__Your tasks__:
1 – According to the passage on intermediate-layer materials, which supplier produces the Santoprene thermoplastic elastomers?
2 – Write the next part of the passage on intermediate-layer materials, picking up after its final sentence.

This modified polyolefin is, for example, one of those produced by
the supplier Mitsui Chemicals under the references Admer and more
particularly Admer QF550E, QB510E, AT843E, AT190E, AT1657E,
AT1658E, or QF551E. The polyolefin may also be one of those
produced by the supplier EMS Chemie under the reference Grilon, and
more particularly Grilon XE3153 or CR8E; or it may be one of the
materials produced by the supplier Dupont de Nemours under the
references Binel, series 5000, and more particularly 50E571 or
50E725.
[0032] A thermoplastic elastomer compatible with polyamide may also
be used for the intermediate layer 9. This thermoplastic elastomer
may, for example, be a polypropylene incorporating rubbery phases
such as an ethylene propylene diene monomer (EPDM). The material
may incorporate a polyamide phase having the same nature as that
used for the outer layer 8.
[0033] The thermoplastic elastomer used is, for example, one of
those produced by the supplier AES under the references Santoprene,
and more particularly Santoprene 191-55PA, 191-75PA, or
191-85PA.
[0034] In the variant of FIG. 5, an additional intermediate layer
10 is disposed between the inner layer 6 and the intermediate layer
7.

__Provided material__:
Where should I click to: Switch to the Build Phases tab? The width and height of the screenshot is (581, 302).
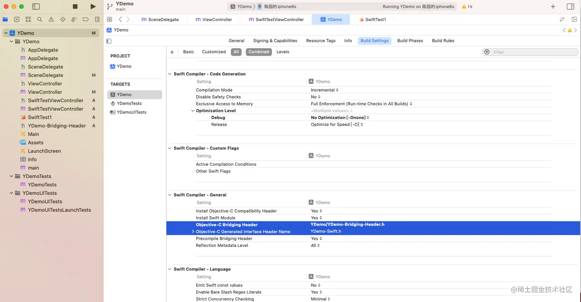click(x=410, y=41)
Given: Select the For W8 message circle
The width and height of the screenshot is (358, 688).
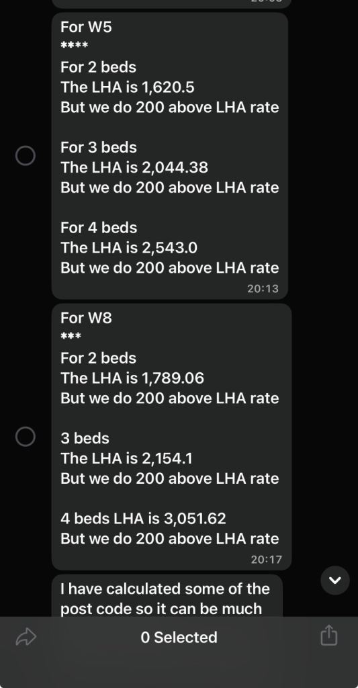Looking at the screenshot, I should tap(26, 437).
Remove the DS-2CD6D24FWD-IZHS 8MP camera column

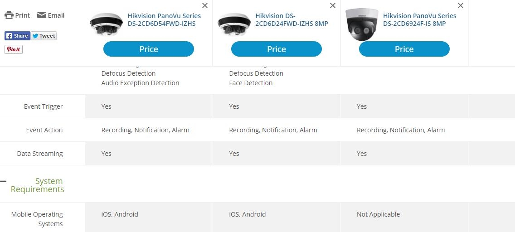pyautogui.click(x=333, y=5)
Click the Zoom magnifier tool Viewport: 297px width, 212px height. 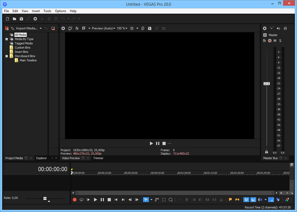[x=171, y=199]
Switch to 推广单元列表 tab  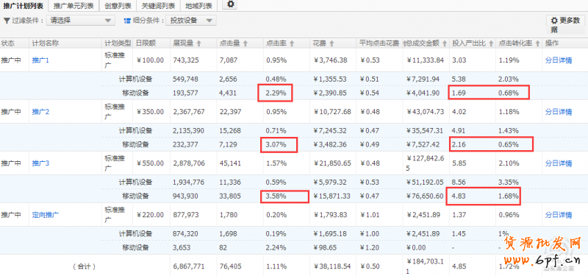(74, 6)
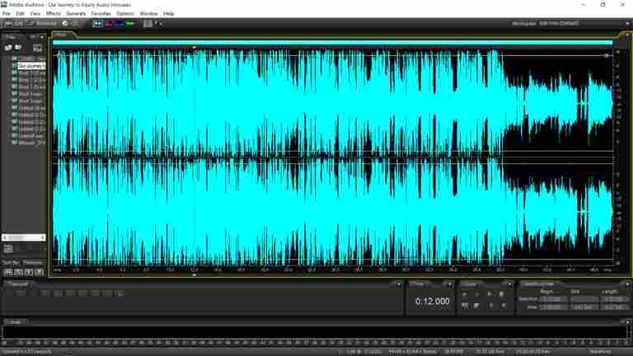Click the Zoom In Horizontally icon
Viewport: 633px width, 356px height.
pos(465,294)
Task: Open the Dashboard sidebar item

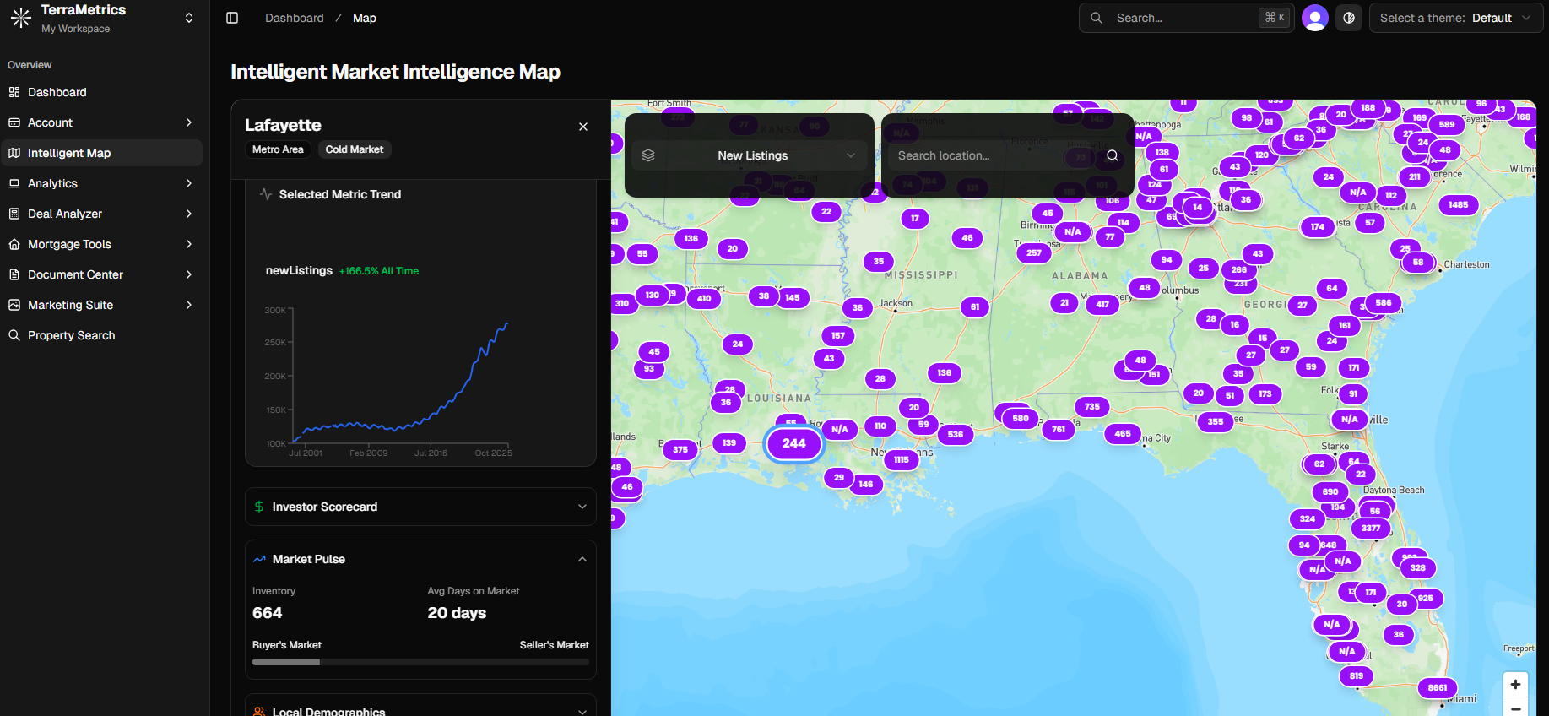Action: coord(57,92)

__Expected answers__:
1 – AES

2 –
[0035] The intermediate layer 10 is made of a thermoplastic
material presenting properties of adhesion with the materials of
the inner layer 6 and of the intermediate layer 7. This
thermoplastic material comprises at least one phase which is
compatible with the material of the inner layer 6 and which is
modified by chemical functions compatible with the material of the
intermediate layer 7, or it comprises at least one phase which is
compatible with the material of the intermediate layer 7 and which
is modified by chemical functions compatible with the material of
the inner layer 6. The material used for the intermediate layer 10
may also be a mixture of a material that is compatible with the
material of the inner layer 6 and a material that is compatible
with the material of the intermediate layer 7.
[0036] The thermoplastic material used for the intermediate layer
10 is, for example, the material produced by the supplier Mitsui
Chemicals under the reference TL221.
[0037] The embodiments of FIGS. 3, 4, and 5 are advantageous when
the cohesion between the layers that are in direct contact with one
another is sufficient for the intended application. Nevertheless,
the coupling systems at the ends are designed to compensate for any
lack of cohesion of the layers between one another so as to
conserve satisfactory mechanical strength and leaktightness at the
couplings at the ends of the pipe.
[0038] In the variant of FIG. 6, two additional intermediate layers
9 and 10 have been added to the structure described with reference
to FIG. 3.
[0039] The intermediate layer 9 disposed between the intermediate
layer 7 and the outer layer 8 is identical to that described above
with reference to FIG. 4.
[0040] The intermediate layer 10 disposed between the inner layer 6
and the intermediate layer 7 is identical to that described above
with reference to FIG. 5.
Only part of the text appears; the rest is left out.